Every year, I spend the last week of December contemplating the year that has passed and planning the next one. I set goals and write them in my daily diary where they are in front of my eyes all the time.
This year I decided to go one step further and created the Author Business Plan to stay on track and don’t get distracted by other exciting things.
I started in the last week of December, as usual, but didn’t finish till the first week of January, and there was a reason for that.
Something happens when the clock strikes twelve on New Year Eve.
All that was current becomes past in a moment.
Your perspective changes.
The New Year’s energy brings several possibilities, and wisdom gained in the past year helps you avoid repeating the same mistakes.
A typical Author Business Plan has five components — Business Summary, Financial Goals, Products, Publishing, and Marketing Strategy.
My Author Business Plan has different components.
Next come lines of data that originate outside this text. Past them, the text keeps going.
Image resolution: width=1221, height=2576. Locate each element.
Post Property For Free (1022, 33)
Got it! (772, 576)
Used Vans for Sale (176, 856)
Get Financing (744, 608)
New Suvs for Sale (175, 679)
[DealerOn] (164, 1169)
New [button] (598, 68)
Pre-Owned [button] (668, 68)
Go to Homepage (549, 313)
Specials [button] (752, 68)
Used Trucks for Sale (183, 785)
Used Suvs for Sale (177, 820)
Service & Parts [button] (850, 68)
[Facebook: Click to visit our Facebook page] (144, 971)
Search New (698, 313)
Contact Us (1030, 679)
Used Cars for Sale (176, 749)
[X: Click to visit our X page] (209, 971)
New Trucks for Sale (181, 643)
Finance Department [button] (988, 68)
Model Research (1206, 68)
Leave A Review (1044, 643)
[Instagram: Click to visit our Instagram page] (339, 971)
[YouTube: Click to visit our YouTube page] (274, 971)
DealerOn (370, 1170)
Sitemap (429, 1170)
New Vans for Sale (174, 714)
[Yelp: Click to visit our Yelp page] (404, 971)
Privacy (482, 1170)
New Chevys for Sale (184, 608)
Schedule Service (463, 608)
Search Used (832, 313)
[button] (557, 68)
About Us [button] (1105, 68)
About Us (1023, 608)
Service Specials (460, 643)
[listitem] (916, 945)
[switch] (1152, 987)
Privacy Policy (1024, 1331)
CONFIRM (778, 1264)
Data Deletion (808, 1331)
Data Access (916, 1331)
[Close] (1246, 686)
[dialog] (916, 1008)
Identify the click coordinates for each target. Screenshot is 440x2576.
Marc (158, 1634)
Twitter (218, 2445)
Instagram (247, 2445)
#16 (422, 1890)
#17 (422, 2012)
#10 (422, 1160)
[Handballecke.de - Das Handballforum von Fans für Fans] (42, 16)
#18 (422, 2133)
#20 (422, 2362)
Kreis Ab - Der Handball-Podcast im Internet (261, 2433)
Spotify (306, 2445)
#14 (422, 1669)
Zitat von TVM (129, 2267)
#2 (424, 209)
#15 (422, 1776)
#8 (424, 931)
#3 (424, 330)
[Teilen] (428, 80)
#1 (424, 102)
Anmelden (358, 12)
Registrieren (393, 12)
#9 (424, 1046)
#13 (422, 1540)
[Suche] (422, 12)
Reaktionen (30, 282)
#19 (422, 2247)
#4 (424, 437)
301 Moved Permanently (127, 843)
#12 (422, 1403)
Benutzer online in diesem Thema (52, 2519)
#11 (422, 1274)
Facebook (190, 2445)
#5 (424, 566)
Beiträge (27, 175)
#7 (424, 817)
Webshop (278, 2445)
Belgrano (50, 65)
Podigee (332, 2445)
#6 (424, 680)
They are not standard, rather than based on what matters to me at this stage of life. They may not apply to you. Feel free to choose your own components. I wholeheartedly recommend Joanne Penn’s book Author Business Plan, which I used as a model to draft mine.
Let’s not forget I am turning sixty this year. Some of the things that matter to me may not be a priority for you. But then some things are universal.
Let’s get into it.
From last year, instead of setting annual goals, I started setting a theme. I wrote an article about it – Don’t set goals, set a theme instead. I urge you to read it. I promise it is worth your time.
Where goals are rigid, limiting, and unforgiving, themes are fluid, merciful, and open up new opportunities.
With a goal, the question is, have you achieved it or not? Whereas with a theme, every action you do, you need to ask: Is this aligned with my theme?
Goal setting leaves you miserable. If you don’t achieve them, you beat yourself up, and if you do achieve them, you set another one as soon as possible.
On the other hand, themes give you achievable, meaningful daily standards you can live up to. They reduce the pressure goals create.
A goal shuts out opportunities for current fulfillment in favor of a distant payday. A theme looks for opportunities in the present.
Last year my theme was FOCUS.
I focused on learning various skills and on whatever things I was doing. The theme kept my wandering nature in check.
This year my theme is CREATE.
I will enjoy the process of creation by using the skills I learned last year.
A guiding principle is an overarching principle that helps you decide what to do and what not to do?
Pick a phrase or a theme and say like, ‘At the end of my life, what do I want my actions from today to have contributed to?’
For me, that statement is, “Make sure my creativity injects hope in this world.”
The Bare Minimum
I have always been an overachiever. I will set up so many goals, so many projects, and so many endeavors that it would become physically impossible for me to accomplish them all. Then I will beat myself up for not achieving those.
On top of that, I love spontaneity in my day. I get easily inspired and want to act on new ideas as soon as they appear. New ideas have certain energy associated with them, and if you don’t act on them immediately, they go flat like a bubble. At this stage in my life (I will be turning sixty soon), I want to follow whim rather than discipline.
This year, I will identify the bare minimum things I want to achieve and leave the rest of the time for spontaneity.
These bare minimum things are:
- Finish my novel.
- Publish six ebooks (already in draft)
- Write 3–5 articles a week
- Continue once a week newsletter A Whimsical Writer.
- Draw 4–5 sketches a week
Three of these goals are weekly, one bi-monthly, and one annual. I will be able to achieve these easily. The rest of my time is for me to do whatever I please.
I might run a webinar course, start a podcast and post on social media every day for 90 days, or start doing urban sketching. These things can come and go. I will be happy if I could achieve the five bare minimum things I have identified.
In 2020 I ignored my health. I stopped going to the gym when lockdown started and didn’t start properly even when gyms opened mid-year (we have been lucky here in Canberra). I ate mindlessly and put on weight. To tell the truth, I ignored health for writing. I was so consumed with following my writing goals that I didn’t make time for exercise.
This year, heath is going to come first. I am back to walking 3–4 times a week, doing weights 2–3 times a week, core training 1–2 times a week, and yoga class once a week.
I have joined WW to be accountable for my weight and investigate intermittent fasting to control my eating.
Not being able to travel led to non-stop working in 2020. I took no breaks other than a month off in February. This impacted my sanity and perspective. This year I have blocked two weeks each quarter. Even if we couldn’t travel, I will take time off to do nothing. And if travel became possible, I intend to take longer breaks in the second half of the year.
This is how the overall plan looks like:
I am sharing it here for two reason, one to keep myself accountable to my readers and two to give you a template to write your plan if you haven’t got one.
May you have a productive and safe 2021!